Stored items
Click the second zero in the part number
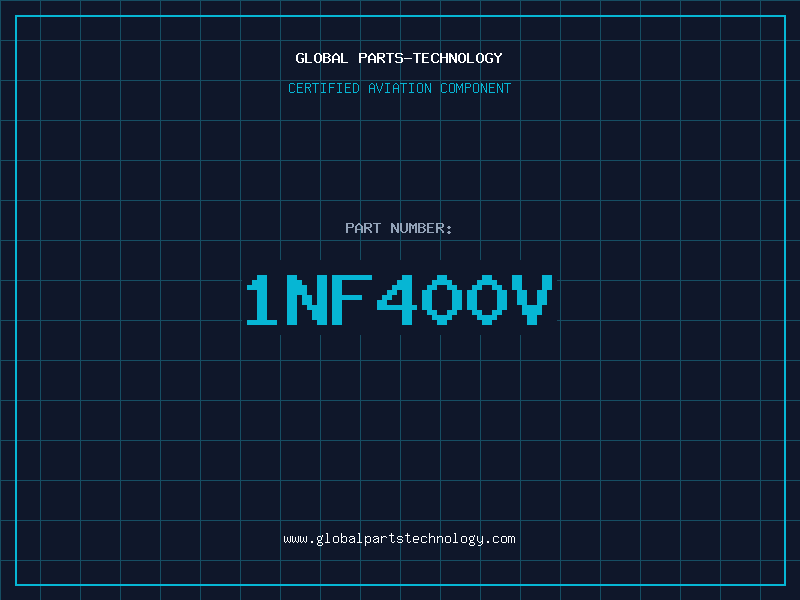pos(487,300)
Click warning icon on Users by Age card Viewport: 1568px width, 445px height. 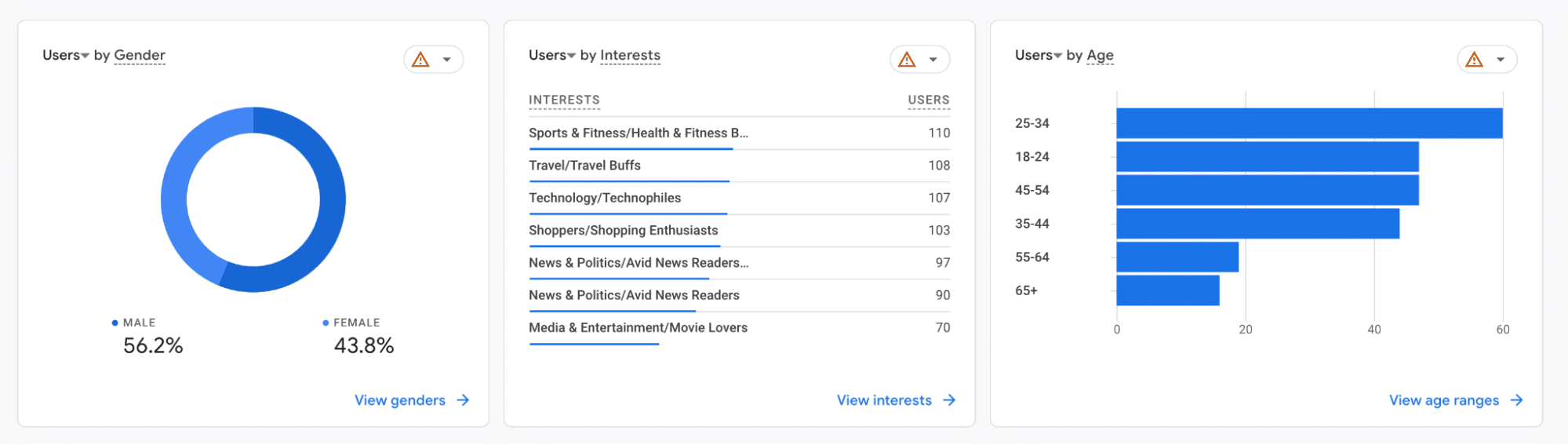tap(1475, 60)
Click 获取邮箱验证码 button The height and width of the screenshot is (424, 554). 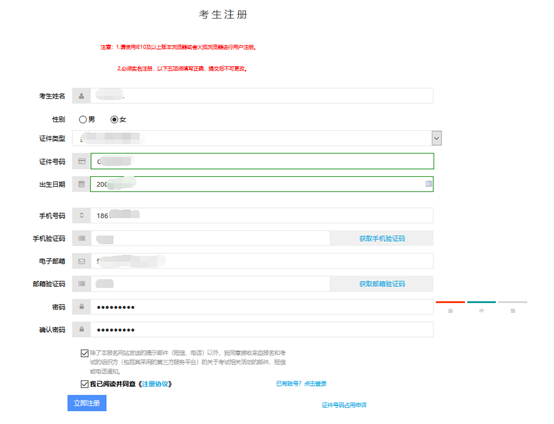382,284
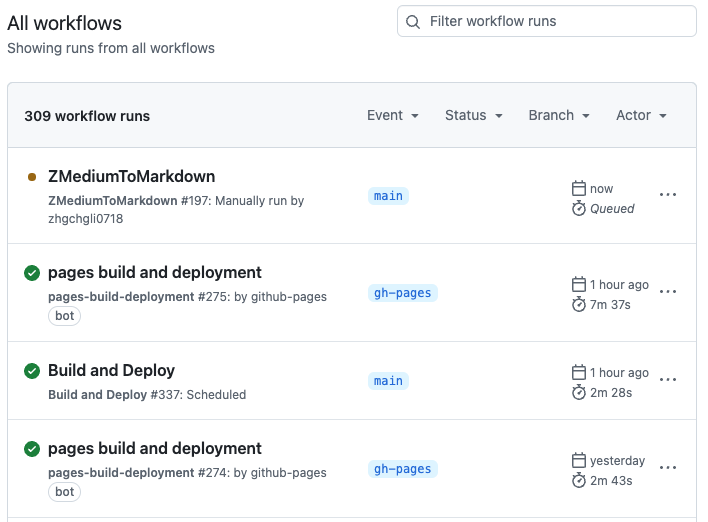708x522 pixels.
Task: Click the gh-pages branch label on run #275
Action: click(402, 293)
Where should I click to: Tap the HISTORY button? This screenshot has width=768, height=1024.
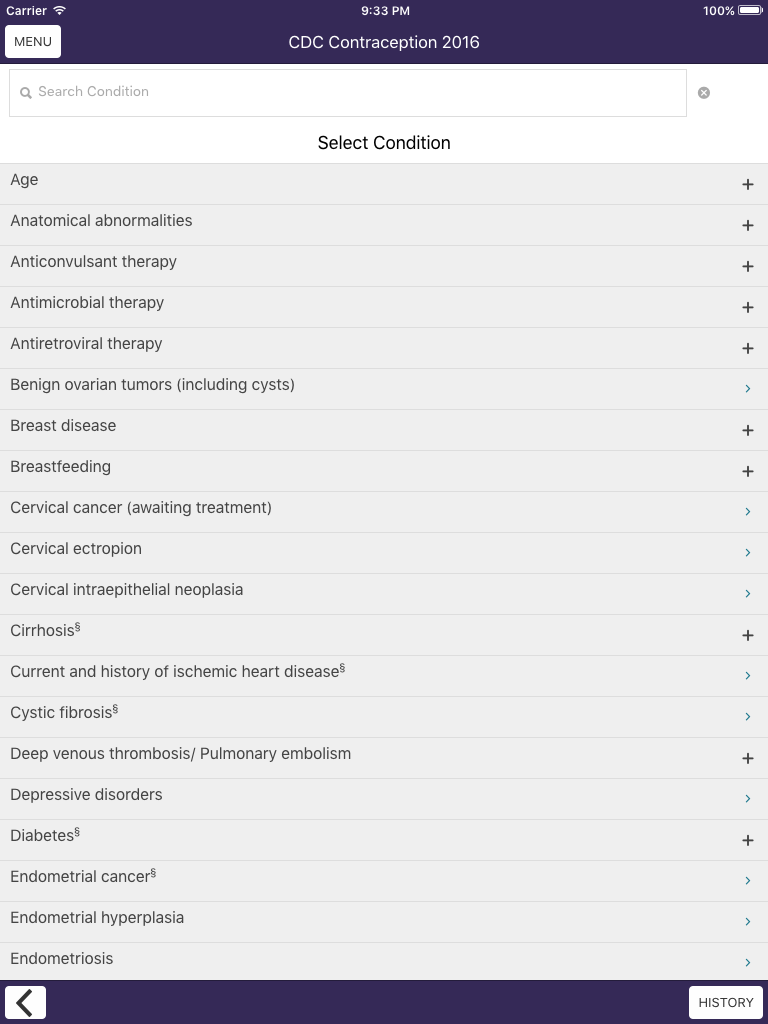click(726, 1002)
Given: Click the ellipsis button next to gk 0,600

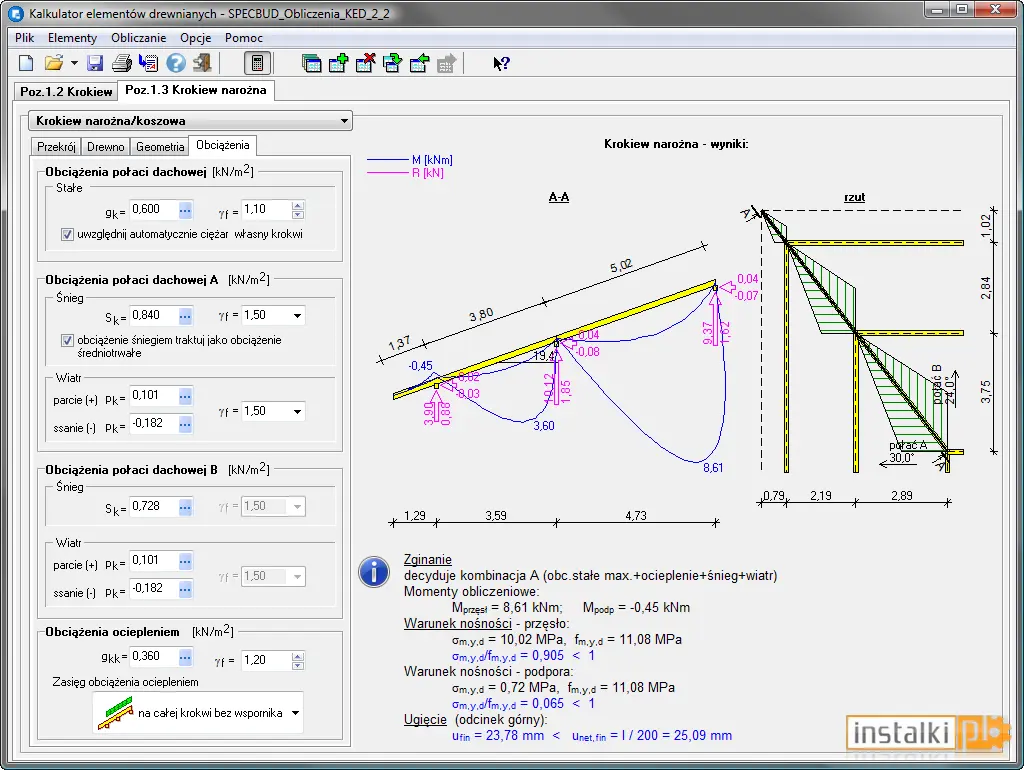Looking at the screenshot, I should click(185, 210).
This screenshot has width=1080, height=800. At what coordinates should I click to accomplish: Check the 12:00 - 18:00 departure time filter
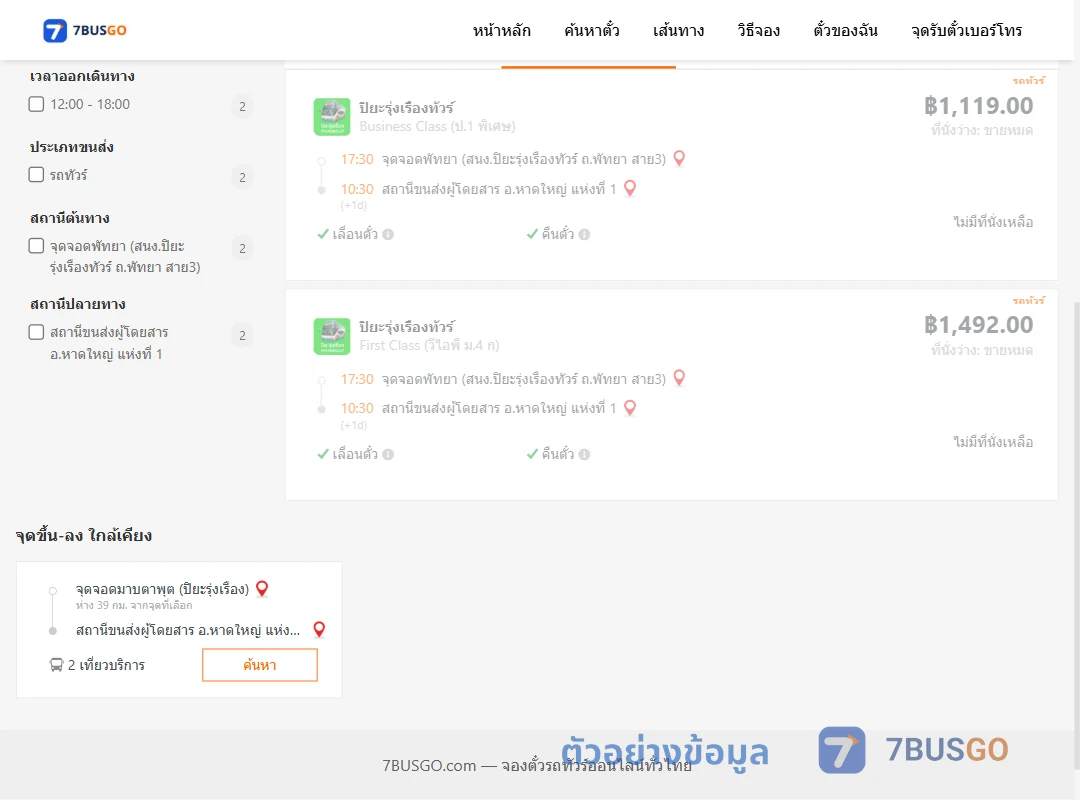[37, 104]
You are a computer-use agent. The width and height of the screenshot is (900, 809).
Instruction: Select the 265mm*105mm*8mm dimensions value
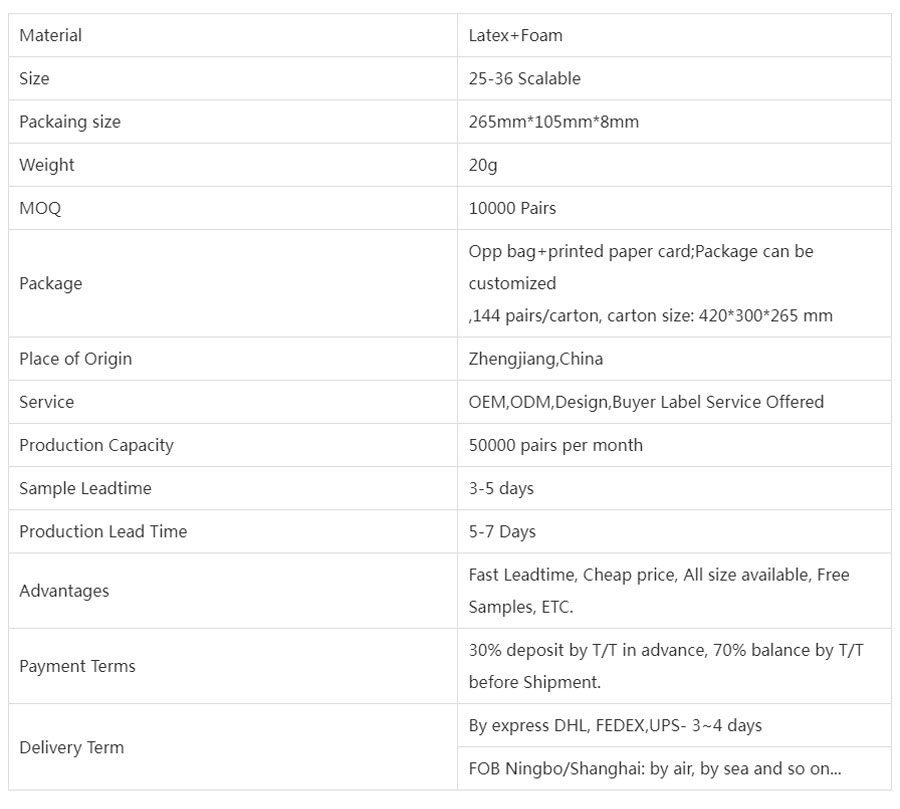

Work item
Every line from the line containing "Given: Click the" through the last line above is to be printed exactly. Pictures are not copied.

Worked solution
Given: Click the ellipsis button next to gk 0,600

Looking at the screenshot, I should click(185, 210).
This screenshot has width=1080, height=800. At what coordinates should I click to accomplish: Check the 12:00 - 18:00 departure time filter
[37, 104]
You are a computer-use agent. The width and height of the screenshot is (900, 809).
Instruction: Select the 265mm*105mm*8mm dimensions value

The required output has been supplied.